# Forum Home Renovation Flooring  Laying 150mm Baltic Pine Floor - Advice needed Please

## Make it work

I am about to lay a new 150mm Baltic Pine floor in a new bedroom, about 3.6mtr square. 
We chose baltic because it matches the existing floor in the front part of the house but there is a small gap of up to 2mm in the old boards which we like the look of. 
Question 1, is the gap in the old boards due to shrinkage or would it have been laid that way? 
Maybe, I should lay the new boards with a 1 or 1.5mm gap and not worry that I won't be here in 50 years to see huge gaps if they should shrink. 
Question 2, Should I use any sort if adhesive between the board and the joist? I asked the guy at the hardware and he said to use Liquid Nails Floors & Decks at $14.85 and that 5 tubes should do it, WOW, that is EXPENSIVE stuff...  
If adhesive is required to stop squeaks and creaks, would polyurethane do the job? 
Any advice or suggestion is appreciated. 
Thanks

----------


## glock40sw

The gap is caused by shrinkage. 
If you like the gapped look, (I don't) You can lay the new floor with 2mm gaps. just use 2mm whipper snipper line laid on top of the tongues of the boards befor cramping and nailing. Then pull the cord out and use for the next set of boards. 
Use a flooring adhesive.(Bostik Ultraset, Sika T55j, Selley's direct stick)
Not a construction adhesive.

----------


## UteMad

I secoond not liking the gap... If the boards shrink further your gaps will be unsightly and collect unwanted dirt 
I second the bostik ultraset 
cheers utemad

----------


## Dusty

To gap or not to gap? That is the question.  
Some men adore small breasted women. Some go off on large breasted chicks, so, I guess it's all about personal choice. Same goes with the floor boards gaps, some like 'em, but most hate them. 
I'd be more concerned about mixing new Baltic with the old Baltic. Do the two floors butt up to each other? Or, at the very least, are they visible to each other? New Baltic looks nothing like old Baltic, as it takes years for the new timber to darken up the way old Baltic looks.

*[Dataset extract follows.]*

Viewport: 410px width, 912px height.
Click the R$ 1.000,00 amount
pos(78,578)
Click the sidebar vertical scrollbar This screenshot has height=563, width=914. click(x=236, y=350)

And, seeing as you love the look of the existing Baltic (gaps and all) I'm guessing you would be pretty damn disappointed with the look of new Baltic, as it is almost white in colour, with the exception of a few yellowy bits where the knots are. 
Your best bet might be to go with second hand Baltic in around about the same colour tonings that you have already. 
Here are some pics of both old and new.

----------


## Make it work

Thanks for the replies, I won't make the gaps too big just in case they shrink over time, say 1 to 1.5mm. 
The old and new do not butt up, infact they are seperated by a large rumpus/family room which will be done in a vinyl over yellow tongue, infact the new boards will run perpendicular to the old, to see both at once you need to stand in a particular spot against a wall and look in two directions at once, through two door ways. 
As for the new looking very white, I had to replace the surround of both my fireplaces when I re-did the hearth tiles, so I got a small can of old baltic stain and made it match fairly well. I already have the new boards but I don't know if staining 100 lineal metres @ 150 wide is a good idea. 
Any thoughts?

----------


## Make it work

I found my old thread and thought I would post an update. 
The job is all done the room is all finished and we (SWMBO & I) are very pleased with the result. 
The floor went down with a lot of attention to detail and very little problem, I used a metal gapper that is 1.5mm thick and glued each board to the joists with polyurethane sealant because it sticks like s**t to a blanket and stays flexible for ever. I punched the nails down about 4mm and did not fill them with putty. 
Months later, after the plaster was all done, we had a floor sander come in and take a very light cut using 80g paper, this was followed by a quick go with the Polyvac and a 120g screenback. I did not let him do the edges, his edger was far too aggresive for such soft timber so I did it myself with a 5" orbital sander, it took about 1 hour but was perfect for the job, not too aggresive and blended with the finish of the machines. 
We decided that the newly sanded floor was far to light and set out to find a way to apply a stain without the risk of leaving it patchy. Using off cuts of the floor we went about a series of trials that proved to be very worthwhile. 
As mentioned previously, I had stained the hearth surrounds in the lounge and dining room with a good result so we knew the colour of the stain, the question was how to apply it evenly over such a large area . 
I ended up mixing 1 part Wattyl "New Baltic Pine" with 2 parts boiled linseed oil and applied it with a roller. I left it for an hour and wiped off the excess with a couple of old nappies. The colour was perfect and there was no inconsistancy in colour. The oil carried the stain into the timber but did not allow it to dry till the excess was wiped off. 
Now it was much more like the old floor in the rest of the house. 
We let it dry for 10 days before it got 2 coats of Timbercare Ultrathane, which is a turps based polyurethane. Now the colour and grain looked perfect but it felt too rough under foot, so we gave it a light sand with 150g paper in the direction of the grain and another coat of Ultrathane for a perfect result. 
I hope this procedure may be helpful for anyone else who may have the same issue. 
I have pics of the finished job if anyone wants them.

----------


## davo

Thanks for this interesting thread Alan.  
How has the Ultrathane performed as a coating - in terms of wear performance and change in colour? 
I just tried to visit the Timbercare website but the browser says "can't find the server at www.timbercare.com.au". 
I hadn't heard of Timbercare before, until I saw a can in Bunnings yesterday and then found this thread. 
They're a bit cheaper than the Orica brands of coatings which seem to increase in price every time I buy a new can. One Feast Watson product has doubled in price since 2005 and is now $48 for a one litre can! 
Dave

----------